Since about that time, few students who entered American universities found philosophy confronting the big questions traditionally associated with its intellectual quests. The ideas of the ancient Greeks -- Socrates, Plato, Aristotle -- were taught as historical artifacts, along with the systematic thought of Europeans like Kant, Schopenhauer and Hegel.
In their place came analytic philosophy. First developed in Britain, it does not propose explanations or systems, but instead uses a rigorous logic to analyze questions and problems. Eventually it focused on language, trying to analyze its meaning, and hone its precision, in a manner that approached mathematics.
Analytic philosophy never took over in Europe -- indeed, the traditional division in Western philosophy is between analytic and continental -- but it remains powerful in America and Britain. The avant-garde French thinkers, like Derrida and Michel Foucault, are usually taught in this country in literature departments.
A few blocks to the south of the northwest Washington hotel that was the site of the APA convention, 97-year-old Paul Weiss remained in his small, book-lined apartment, lamenting the state of American philosophy.
More than 30 years ago, he was president of the APA, but later he founded a somewhat rival organization, the Metaphysical Society, to try to promote the philosophical exploration of the types of questions that lay outside the analytical realm.
"There has been a neglect of the arts in philosophy," Weiss says. "Creativity does not come under discussion. No one is trying to know what an artist is doing. It's as if the only people who know something are scientists or mathematicians."

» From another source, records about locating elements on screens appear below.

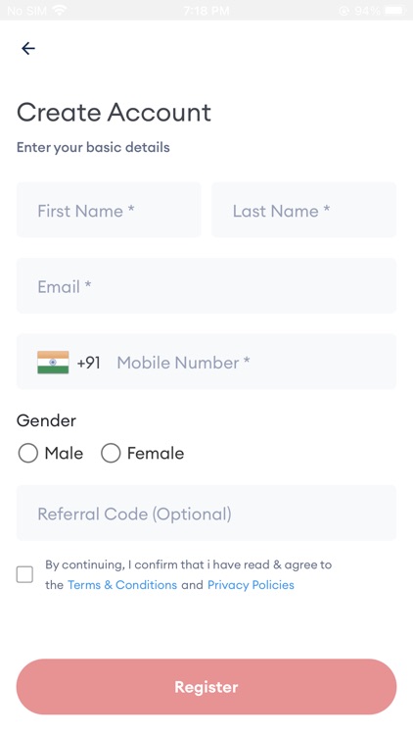Screen dimensions: 413x735
Task: Tap the rotation lock status icon
Action: [x=344, y=11]
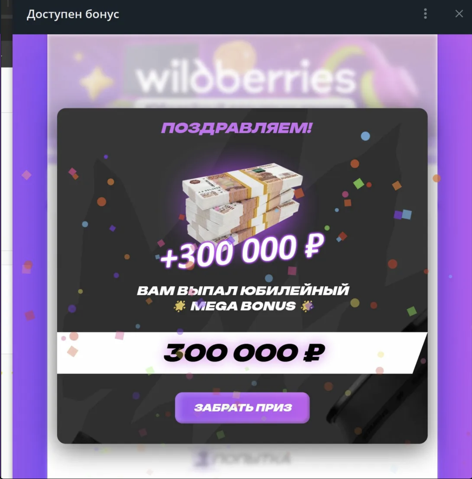Click the ruble sign after +300 000
Image resolution: width=472 pixels, height=479 pixels.
pyautogui.click(x=314, y=245)
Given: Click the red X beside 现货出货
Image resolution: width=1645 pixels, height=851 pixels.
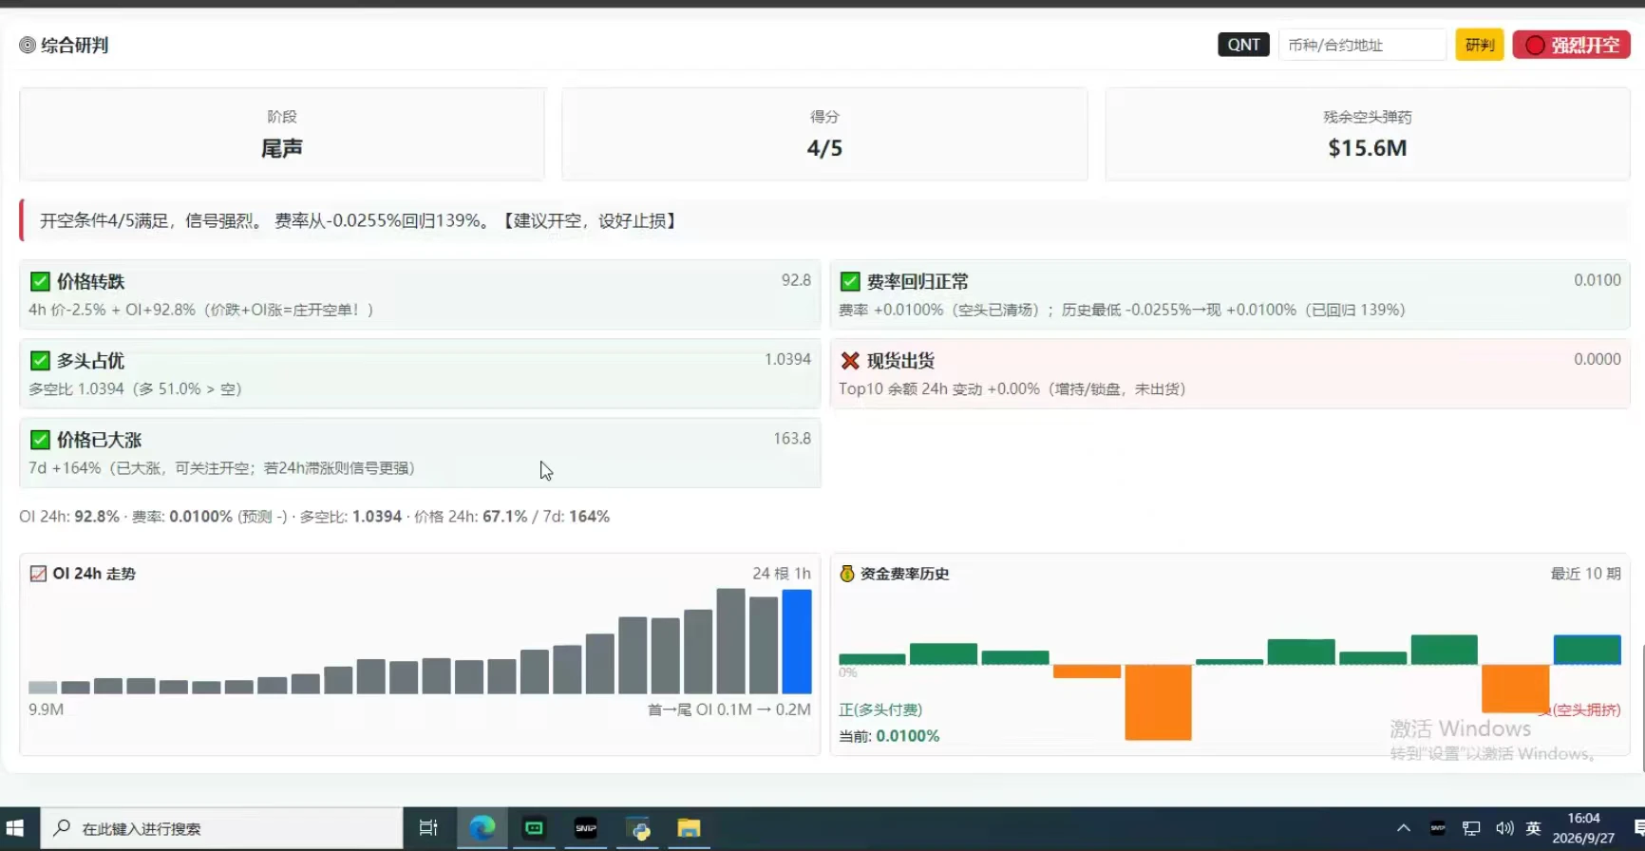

Weiss had a distinguished career at Yale, retiring in 1968 and joining the faculty at Catholic University, where he taught until a few years ago. Physical infirmities now keep him mostly confined to his apartment, but he continues to write and read.
Weiss seems to be in search of the next great American philosopher, while trying to get greater recognition for the man he considers this country's best, Charles S. Peirce, a difficult personality whose only job was at Johns Hopkins in the late 19th century.
There was a bit of controversy among members of the Metaphysical Society as it sponsored a session at the APA convention, seemingly giving in to the group that it once hoped to rival. The fact of the matter is, it has not caught on. Its handful of members is aging.
Stanley Cavell of Harvard University was on the panel at the Metaphysical Society's session.
William Desmond, formerly of Loyola College and now on the faculty of the University of Leuven in Belgium, appeared on a panel with Cavell and compared reading or listening to him to taking a walk along a familiar street with an insightful guide who points out details you never noticed before.
Some, though not Weiss, think Cavell is the next great American philosopher, part of the line from Emerson to Thoreau to William James and Dewey. Cavell espouses plain-language philosophy, free from arcane lingo. And he focuses on matters of popular concern, particularly film.
Clearly, Cavell is no analyst, but he defends that school. "These people feel they are descendants of the Enlightenment, carrying on a 200-year-old tradition," he says. "And there is the exhilaration of precision you can get in an analytic philosophy class. Philosophical clarity can be thrilling."
Cavell thinks that the professionalization of philosophy in the academy has pushed it toward precision of analytic thought at the expense of dealing with more ponderous questions.
"Philosophy is uncomfortable in the university, or ought to be," he says. "Science is not uncomfortable." Thus, he says, philosophy emphasizes its more scientific side.
"What you get in the academy is not all of philosophy because so many things in philosophy cannot be taught. What gets pushed out is that half of philosophy that begins with Socrates, the therapeutic side, the examination of self, of life."
Cavell does not lament philosophy's lack of impact on American life. "Philosophers who think they ought to be listened to are dangerous people, in my opinion," he says. "Philosophy is essentially something that must be done alone, but to do it properly you must get together and talk about it."